HAPPY BIRTHDAYAprès vingt ans de tramway, Bordeaux doit-elle tourner la page ?

Après vingt ans de tramway, Bordeaux doit-elle tourner la page ?

HAPPY BIRTHDAYLe tramway de Bordeaux fête ses vingt ans et sera célébré samedi dans toute la ville, même si la page du tram doit maintenant être tournée, reconnaissent nombre d'observateurs
Tramway place de la Comédie à Bordeaux
Tramway place de la Comédie à Bordeaux - Mickaël Bosredon / 20 Minutes
Mickaël Bosredon

Mickaël Bosredon

L'essentiel

  • Inauguré en 2003 après trois ans d’immenses travaux dans la ville, le tramway de Bordeaux fête samedi ses vingt ans.
  • « Dès que les premières rames ont circulé, tout le monde le voulait car c’est un outil fabuleux pour requalifier une ville, et un vrai booster économique », rappelle Patrick Bobet, président de Bordeaux Métropole de 2019 à 2020.
  • En revanche, le réseau de tramway est aujourd’hui saturé, et il est temps « de passer à une autre étape et de sortir du tout tramway », reconnaît le vice-président de Bordeaux Métropole en charge des mobilités.

Il avait été préféré dans les années 1990 à un métro, et les plus anciens se souviennent encore du chantier hors norme qu’il a suscité. Pendant trois ans, la ville a été entièrement retournée pour la création de ses 24,5 premiers kilomètres et de ses 54 stations. Ils se souviennent aussi de son inauguration en grande pompe, en 2003, avec le président de la République de l’époque, Jacques Chirac. Aujourd’hui, le tramway de Bordeaux fête ses vingt ans, et pour l’occasion tous les présidents de la CUB puis de la métropole qui se sont succédé, dont Alain Juppé et Vincent Feltesse, seront réunis samedi pour célébrer l’événement.

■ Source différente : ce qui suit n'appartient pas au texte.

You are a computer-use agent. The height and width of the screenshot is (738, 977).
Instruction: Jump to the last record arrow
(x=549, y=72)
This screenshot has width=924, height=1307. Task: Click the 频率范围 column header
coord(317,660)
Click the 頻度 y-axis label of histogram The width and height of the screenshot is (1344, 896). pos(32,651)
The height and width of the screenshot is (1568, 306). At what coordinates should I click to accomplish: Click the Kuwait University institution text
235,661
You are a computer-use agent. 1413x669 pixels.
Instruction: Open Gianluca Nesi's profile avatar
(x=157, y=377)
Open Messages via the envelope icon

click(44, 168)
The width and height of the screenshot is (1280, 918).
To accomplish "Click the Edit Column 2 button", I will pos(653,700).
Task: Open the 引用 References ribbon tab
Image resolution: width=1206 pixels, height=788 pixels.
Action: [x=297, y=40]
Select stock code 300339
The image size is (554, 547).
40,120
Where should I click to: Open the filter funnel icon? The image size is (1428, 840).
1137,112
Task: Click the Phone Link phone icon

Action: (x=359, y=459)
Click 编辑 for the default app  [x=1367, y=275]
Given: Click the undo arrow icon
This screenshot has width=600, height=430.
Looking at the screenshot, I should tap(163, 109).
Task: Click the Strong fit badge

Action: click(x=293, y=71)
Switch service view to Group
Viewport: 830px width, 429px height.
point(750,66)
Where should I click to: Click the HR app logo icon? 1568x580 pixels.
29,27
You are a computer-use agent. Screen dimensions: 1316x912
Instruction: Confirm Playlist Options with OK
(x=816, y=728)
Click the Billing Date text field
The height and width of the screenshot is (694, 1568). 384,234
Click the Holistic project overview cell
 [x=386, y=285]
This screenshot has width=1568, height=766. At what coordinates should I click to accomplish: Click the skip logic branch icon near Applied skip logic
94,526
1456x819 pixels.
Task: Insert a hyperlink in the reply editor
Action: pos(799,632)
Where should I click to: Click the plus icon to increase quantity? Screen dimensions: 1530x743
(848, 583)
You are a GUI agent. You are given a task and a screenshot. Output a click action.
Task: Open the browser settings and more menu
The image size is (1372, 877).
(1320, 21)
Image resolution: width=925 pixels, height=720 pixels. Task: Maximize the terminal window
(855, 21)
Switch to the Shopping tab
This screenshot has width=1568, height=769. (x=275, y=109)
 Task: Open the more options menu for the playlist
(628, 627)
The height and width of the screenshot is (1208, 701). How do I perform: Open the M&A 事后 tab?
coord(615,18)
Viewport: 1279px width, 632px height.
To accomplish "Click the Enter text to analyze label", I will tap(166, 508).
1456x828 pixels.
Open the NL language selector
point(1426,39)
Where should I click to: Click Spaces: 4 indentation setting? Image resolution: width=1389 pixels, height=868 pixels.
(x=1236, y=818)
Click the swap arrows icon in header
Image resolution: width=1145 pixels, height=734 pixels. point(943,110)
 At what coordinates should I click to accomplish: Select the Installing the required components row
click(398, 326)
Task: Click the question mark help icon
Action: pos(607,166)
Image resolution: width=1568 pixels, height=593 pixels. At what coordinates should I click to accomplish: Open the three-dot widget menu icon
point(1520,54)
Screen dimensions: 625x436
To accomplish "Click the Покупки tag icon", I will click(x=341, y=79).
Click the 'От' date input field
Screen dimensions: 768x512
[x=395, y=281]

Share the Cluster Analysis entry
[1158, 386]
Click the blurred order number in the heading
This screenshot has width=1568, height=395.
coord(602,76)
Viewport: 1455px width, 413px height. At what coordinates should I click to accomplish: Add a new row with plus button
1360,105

inauguration de la ligne A du tramway par Jacques Chirac et Alain Juppé en 2003
inauguration de la ligne A du tramway par Jacques Chirac et Alain Juppé en 2003 - Pascal Saura/Sipa

Président de Bordeaux Métropole de mars 2019 à juillet 2020, Patrick Bobet, maire LR du Bouscat, rappelle qu’il s’agit « d’un immense projet qui a été long à aboutir étant donné son envergure » et qui a « apporté énormément de points positifs à la métropole, qu’il a transformée ». « Dès que les premières rames ont circulé, tout le monde le voulait car c’est un outil fabuleux pour requalifier une ville, et un vrai booster économique. »

« C’est devenu un marqueur et un lien entre les communes »

« Il y avait une véritable attente après de longs mois de travaux, se souvient de son côté Clément Rossignol-Puech, l’actuel vice-président EELV de Bordeaux Métropole en charge des stratégies des mobilités, et maire de Bègles. Nous étions à la fois impatients et anxieux de savoir si cela allait répondre aux attentes du public bordelais. On a vu très rapidement que oui. Et parallèlement les espaces publics ont changé très vite, très fort, notamment les quais, cela a été une amélioration de la ville de Bordeaux et de la métropole. C’est devenu un marqueur et un lien entre les communes, et les Bordelais sont fiers de leur tramway. »

Le tramway n’a depuis cessé de grandir, pour s’étendre aujourd’hui sur 82 km de voies, répartis en quatre lignes, 139 stations, exploités par 130 rames. Le tramway, c’est encore plus de 8 millions de km parcourus et 110 millions de voyageurs par an, et 63 % du trafic de TBM. « C’est le premier réseau de tramway de France, hors Ile-de-France », ajoute Clément Rossignol-Puech.

« Enfermé dans l’idée que le tram était un outil merveilleux »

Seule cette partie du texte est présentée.